Parece, entonces, que tenemos algún condicionamiento a temer a la muerte. Pero, ¿podemos evitar ese temor? El temor a la muerte procede de dos vías. Por una parte, mucha gente teme que, con la muerte, se pasará a una terrible existencia. Los griegos y otras culturas antiguas creían que, tras la muerte, se viajaba a una morada subterránea muy lúgubre. Hoy, las religiones monoteístas amenazan con castigos infernales a quienes no hayan cumplido los preceptos divinos, y las religiones orientales advierten que la inmoralidad en esta vida puede ser castigada con una terrible reencarnación en la próxima vida.
En realidad, no hay muchos motivos racionales para temer esto.

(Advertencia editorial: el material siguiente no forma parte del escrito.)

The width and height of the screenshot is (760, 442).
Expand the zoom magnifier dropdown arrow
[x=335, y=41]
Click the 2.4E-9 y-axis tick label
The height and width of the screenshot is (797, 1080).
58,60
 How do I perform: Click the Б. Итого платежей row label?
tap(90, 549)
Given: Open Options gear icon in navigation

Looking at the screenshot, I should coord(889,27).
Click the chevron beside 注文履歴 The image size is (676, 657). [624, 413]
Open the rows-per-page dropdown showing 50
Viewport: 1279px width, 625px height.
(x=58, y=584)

Nadie ha muerto y regresado como para confirmar que, en efecto, después de morir nos espera una morada lúgubre, un infierno, o una reencarnación terrible. Esos temores aparentemente son infundados, pues proceden de elaboraciones fantasiosas sin la menor confirmación.
Ahora bien, un segundo motivo por el cual mucha gente teme a la muerte es la contemplación de la aniquilación de la propia existencia. Pero, de nuevo, aparentemente esto tampoco debe ser motivo de temor. Ciertamente es racional sentir temor por una muerte prematura o dolorosa, pero no por el hecho de dejar de existir.

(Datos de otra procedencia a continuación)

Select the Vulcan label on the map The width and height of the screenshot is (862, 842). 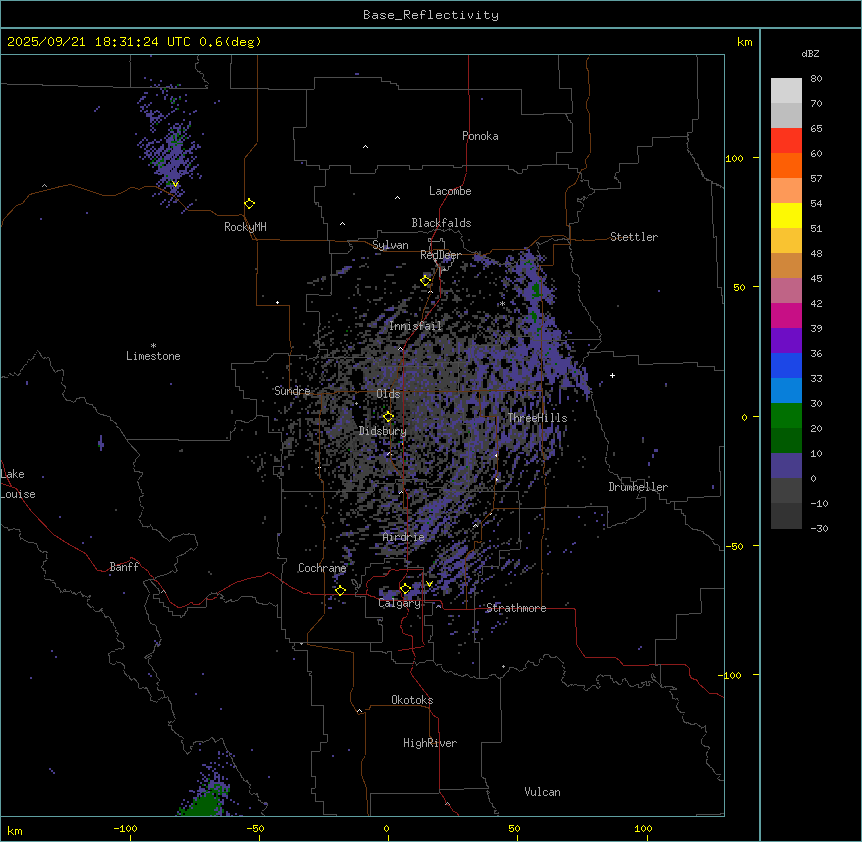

Podemos considerar que, así como no tememos el tiempo que ha transcurrido antes de nacer, tampoco debemos temer el tiempo que transcurrirá después de que muramos. Mucha gente se preocupa por la idea de que, en el año 3565, ya no estará ahí para observar los acontecimientos que ocurran en esa época. Pero, extrañamente, esa misma gente no parece preocuparse por el hecho de que tampoco estuvieron ahí en el año 1492, cuando Colón llegó a América. Parece inconsistente temer por el tiempo futuro en el que no estaremos, pero no temer por el tiempo pasado en el que no estuvimos.
Además, quizás la muerte no debe ser temida porque, mientras yo existo, no existe la muerte; y cuando existe la muerte, ya no existo yo. En otras palabras, precisamente porque nuestra conciencia se habrá extinguido con la muerte, no estaremos presentes para preocuparnos por nuestra condición de muertos. No estaremos en el infierno, o en el cuerpo de un insecto, o morando una casa embrujada, o dentro del ataúd gritando “¡sáquenme de acá!”. De hecho, no estaremos en ninguna parte, porque habremos dejado de existir. Y, al no existir, no podemos sufrir.

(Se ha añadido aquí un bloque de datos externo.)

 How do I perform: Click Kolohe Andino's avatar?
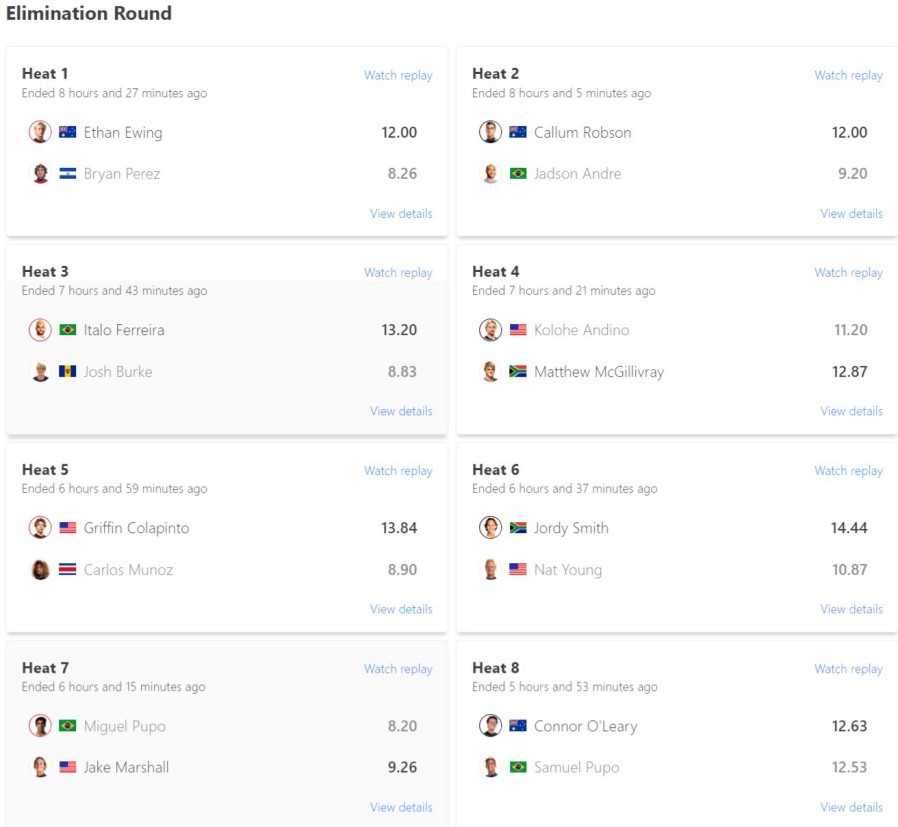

Todo esto parece muy elocuente y lógico, pero ciertamente es una postura muy difícil de asumir. Sin duda, existe un temor universal a la muerte, y es dudoso que la deliberación racional de un calmado filósofo pueda apaciguar la angustia que acarrea la posibilidad de la aniquilación de la existencia.
En todo caso, quizás no sea la muerte, sino la propia inmortalidad, aquello que debe generarnos temor. En otras palabras, quizás la inmortalidad no es una posibilidad por la cual valga la pena entusiasmarse. Es posible que la inmortalidad eventualmente conduciría a un terrible aburrimiento, el cual terminaría por convertirse en dolor. Si somos inmortales, nuestras acciones ya no estarían conducidas por ningún tipo de emoción, pues en algún momento se agotaría la innovación. Llevaríamos una vida gris al borde de la desesperación.
Por supuesto, si Dios desea premiarnos con el Paraíso, Él se aseguraría de que nunca nos aburriéramos. Pero, ¿cómo lograría Dios esto? Parece que la única manera de hacerlo es cambiando nuestras preferencias para que, cuando nos aburramos de algo, cultivemos el gusto por otra cosa. Pero, si Dios cambia nuestras preferencias, entonces no es del todo claro que sigamos siendo los mismos, y en ese sentido, no seríamos propiamente inmortales, pues la persona que existe después de la muerte no es la misma que existió antes de morir.
Quizás el mejor consejo frente a estas cuestiones sea no preocuparse demasiado por ellas. Ciertamente tenemos curiosidad respecto a qué ocurrirá después de la muerte, y quienes tengan el temple de satisfacer esta curiosidad, pueden hacerlo. Pero si esto genera demasiada angustia, es mejor no mortificarse demasiado con ello. Antes de sentirnos deprimidos por la inevitabilidad de la muerte, es mejor disfrutar la vida.